O resultado dos estudos causou admiração até mesmo nos pesquisadores, como Aldrin Perez, do Instituto Nacional do Semiárido, uma das organizações responsáveis pelo projeto.
“Para a nossa surpresa, a Caatinga é a mais eficiente entre os biomas no Brasil e um dos principais do mundo. As plantas, em geral, absorvem e liberam o CO2 no processo de fotossíntese. Este balanço está sendo muito positivo. Essa floresta é uma das soluções para o problema das mudanças climáticas, uma excelente sumidoura”, diz Perez, um dos autores do estudo.

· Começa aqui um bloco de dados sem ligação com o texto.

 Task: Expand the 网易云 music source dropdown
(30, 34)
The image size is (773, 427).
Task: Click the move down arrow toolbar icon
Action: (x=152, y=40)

Um ecossistema ganha essa designação de “sumidouro” quando absorve ou captura mais CO2 do que libera através da respiração das plantas e do solo. Para ter uma comparação sobre a eficiência do bioma, Aldrin afirma que, na Amazônia, o saldo entre a absorção e a liberação de CO2 varia entre 2% e 11%. No caso do Cerrado brasileiro, por exemplo, essa eficiência é de 23%.
Esse levantamento comparativo foi medido a partir de dados revelados por um conjunto de torres de 15 metros de altura com equipamentos que captam gases e estão instalados em 30 diferentes biomas do mundo.
O Observatório Nacional da Caatinga, responsável pelos dados, tem a coordenação do Instituto Nacional do Semiárido (Insa), em parceria com a Universidade Federal de Campina Grande (UFCG) e o Ministério da Ciência, Tecnologia e Inovação (MCTI), mas envolve acadêmicos de diversas universidades brasileiras e institutos de pesquisa.
De acordo com o estudo, nas regiões mais úmidas da Caatinga o fluxo de vida ali é capaz de reter até 5 toneladas de CO2 por hectare ao ano. Mesmo em áreas mais secas, a floresta continua com um desempenho notável, retendo até 2,5 toneladas de dióxido de carbono por hectare anualmente. Com esses níveis de retenção, o bioma evita o contato do gás com a atmosfera, processo que contribui diretamente com o agravamento dos efeitos das mudanças climáticas.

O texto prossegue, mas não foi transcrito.